Cinco meses hace que no me llega la camisa al cuerpo siguiendo las evoluciones de la gente que lleva la batuta en el actual desconcierto político.

Que habrá Regencia; que será una; que será con Serrano; que será con Prim; que ya no hay Regencia; que si la mayoría; que si la minoría; que si tumba y que si dale.

Háceme muchísima de la gracia en este asunto la formalidad con que algunos periódicos oficiales y oficiosos aseguran que la resolución urge porque la interinidad es insostenible por más tiempo.

Pues qué, ¿la Regencia es una solución?

Regencia, ¿para qué? ¿De quién?

¿Una Regencia no implica la necesidad de una minoría?

¿Dónde está aquí el menor?

¿Habrá venido a parar en eso el pueblo después de habérsele llamado, soberano, majestad, y potente, y no sé qué más?

Dada la Regencia en una situación como la actual de España, ¿qué sería un regente más que una máquina de decir amén a todo lo que le propusiera el Gobierno de acuerdo con las Cortes?

En suma: el general Serrano, regente, no haría más ni menos que lo que hace hoy, presidente del Poder ejecutivo.

Verdad es que cambiaría su modesta morada por un palacio con guardia pretoriana, y tendría tratamiento de alteza y seis o siete millones de sueldo. Pero ¿y qué? ¿Sería él el primer reyezuelo que vamos viendo en España desde septiembre acá? ¿Y se calman los ánimos, se refrenan los odios o se conjuran los desencadenados elementos que hoy conmueven a la situación porque se instale en Madrid un magnate más o menos?

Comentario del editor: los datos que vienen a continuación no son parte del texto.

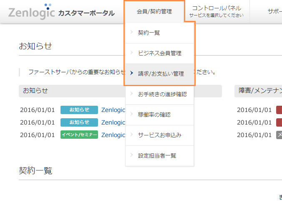The height and width of the screenshot is (201, 282).
Task: Open the first Zenlogic news link
Action: 113,110
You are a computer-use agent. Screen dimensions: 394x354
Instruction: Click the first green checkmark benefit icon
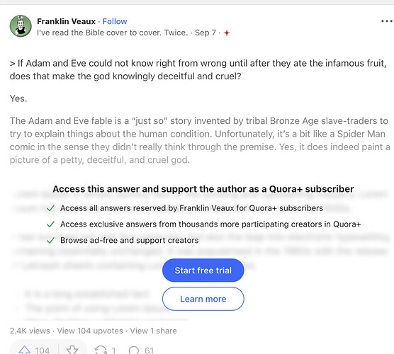[51, 208]
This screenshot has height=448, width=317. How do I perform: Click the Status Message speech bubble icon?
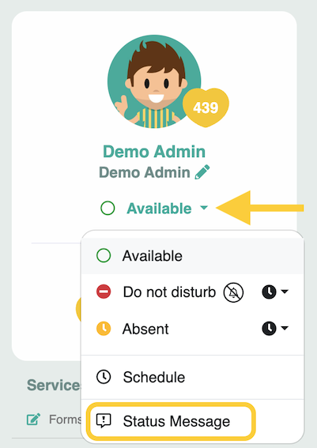104,420
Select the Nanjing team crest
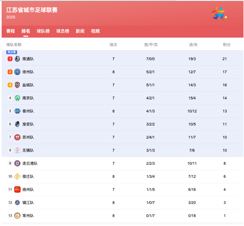 click(x=17, y=98)
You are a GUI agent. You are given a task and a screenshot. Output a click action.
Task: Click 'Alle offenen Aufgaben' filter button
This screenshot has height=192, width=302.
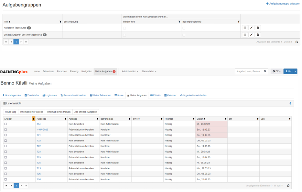[x=86, y=112]
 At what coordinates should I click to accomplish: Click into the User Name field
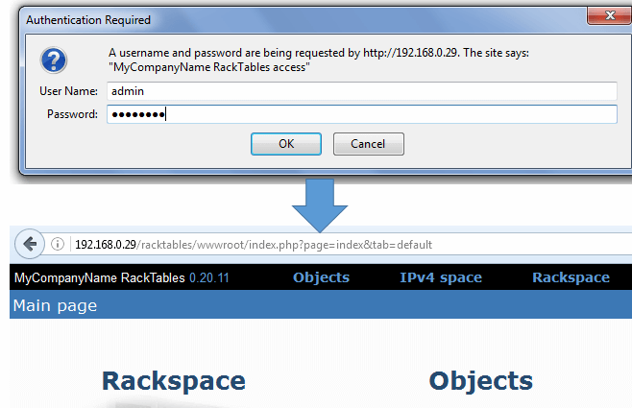pos(361,90)
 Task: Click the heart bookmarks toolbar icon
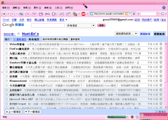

¡Bah! Por otro lado irá el agua.

La situación tiene que darnos un rey conforme a la Constitución que acaba de votar, y ese rey, por más que diga el señor Olózaga, no ha de causarnos agradable sorpresa, porque todos le conocemos meses hace.

Su futura majestad podrá agradar a los señores o proporcionarles un nuevo disgusto.

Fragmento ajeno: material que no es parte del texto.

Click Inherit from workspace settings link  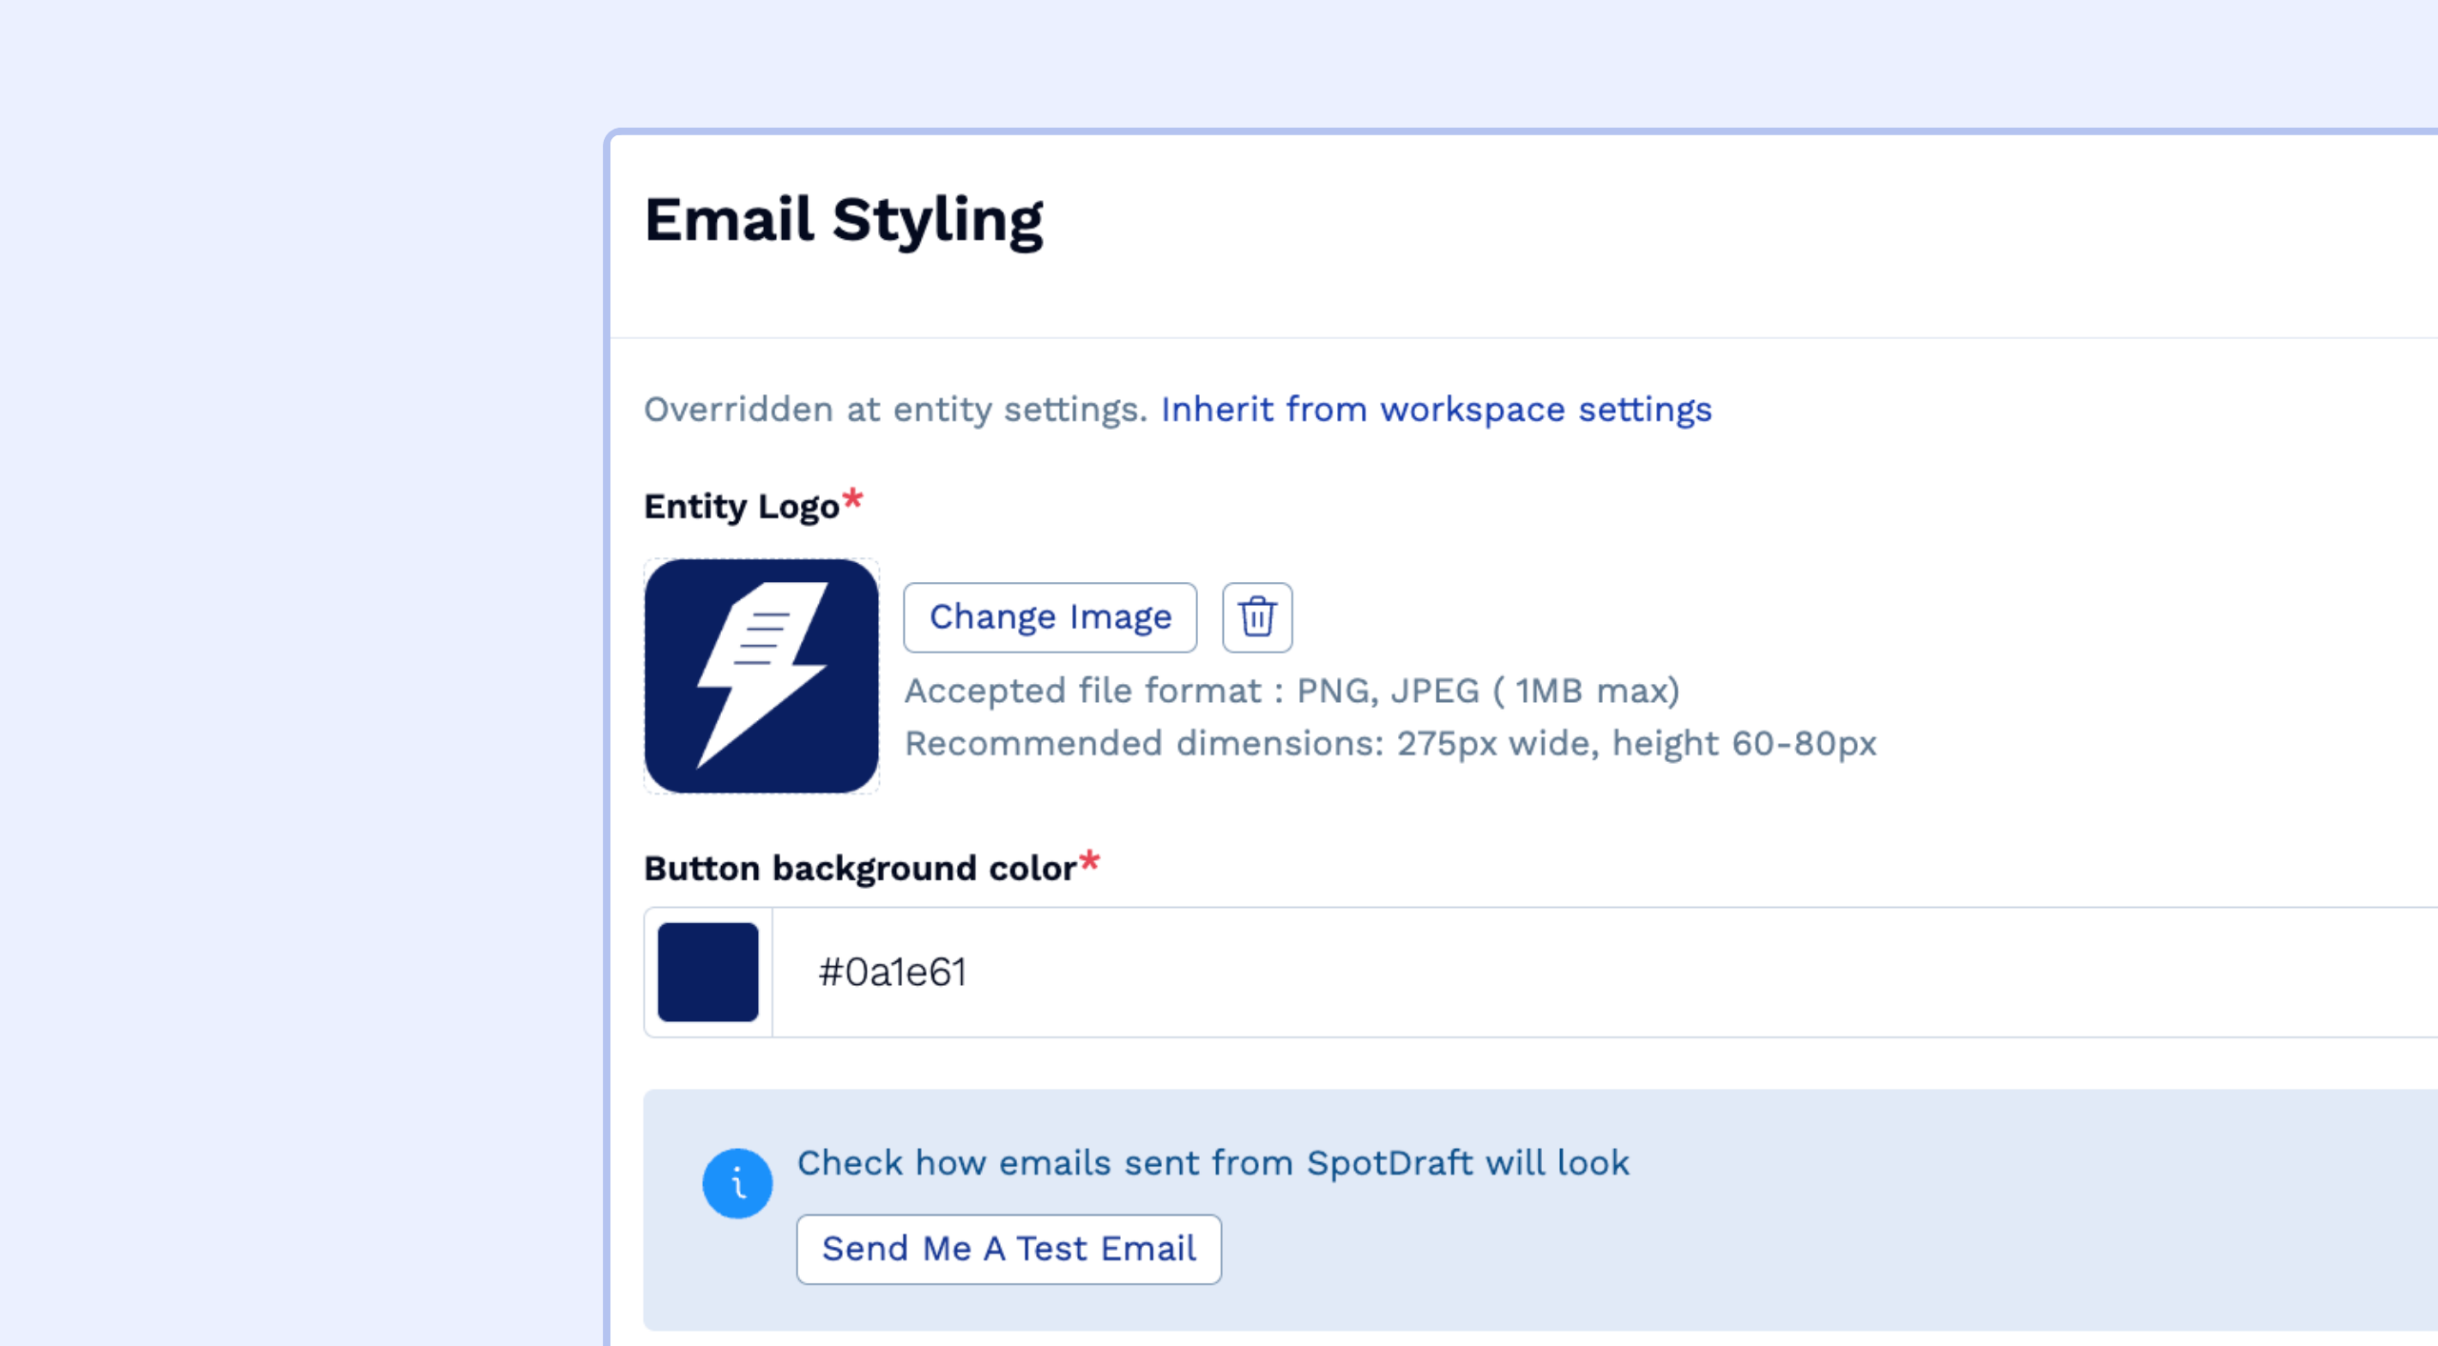pos(1435,410)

Sus excelencias quizá temen lo último, y, como saben agarrarse, marchan con parsimonia en todo lo que al asunto se refiere.

Cuando le van a sacar a uno una muela, el dentista le habla primero de los sudores que pasa el paciente con aquel apéndice podrido en la boca; después, se la reconoce y le asegura que la muela está cayéndose ella sola; después le arregla el sillón en que le ha sentado, y le atusa el pelo, y ofrece a su vista una multitud de enjuagues que han de refrescarle las encías una vez hecha la operación; después coge un gatillo y lo deja, y toma otro, y hace que opta por una pequeña palanca, por lo mismo que la muela no ofrecerá resistencia; y habla del vecino de enfrente o de la política del día; de todo, menos de la muela. Al cabo, tentando la quijada y preguntando «¿es ésta?», veinte veces, engancha inesperadamente el acero fatal en el cariado apéndice, lanza la víctima un rugido, suelta tres lagrimones y un duro, y se acaba la tragedia.

No pretendo calificar de sacamuelas a los hombres que no se dan punto de sosiego a fin de conjurar ahora la interinidad de una Regencia.

Pero no puedo excusarme de hacerme a cada instante preguntas tan sencillas como éstas:

-Si los hombres de la situación tienen in mente nuestro futuro rey, ¿para cuándo le guardan?

Si la exhibición de esa majestad no ha de dolernos; si, como es de creer, llena las aspiraciones de la patria, en cuyo nombre se hizo la revolución que nos lo trae, ¿para qué tantos trámites y ensayos preliminares? ¿Tan abundantes han sido la satisfacciones desde septiembre acá, que sea necesario, para no engolosinarnos, encarecer esa que se nos tiene reservada?

Vamos, ilustres y denodados patricios; menos modestia; basta de abnegación, no más desvelos, y venga... lo que Dios quiera; que, al cabo, ésa es la que ha de valer, y no la vuestra ni la mía.



(De El Tío Cayetano, núm. 27.)

27 de mayo de 1869.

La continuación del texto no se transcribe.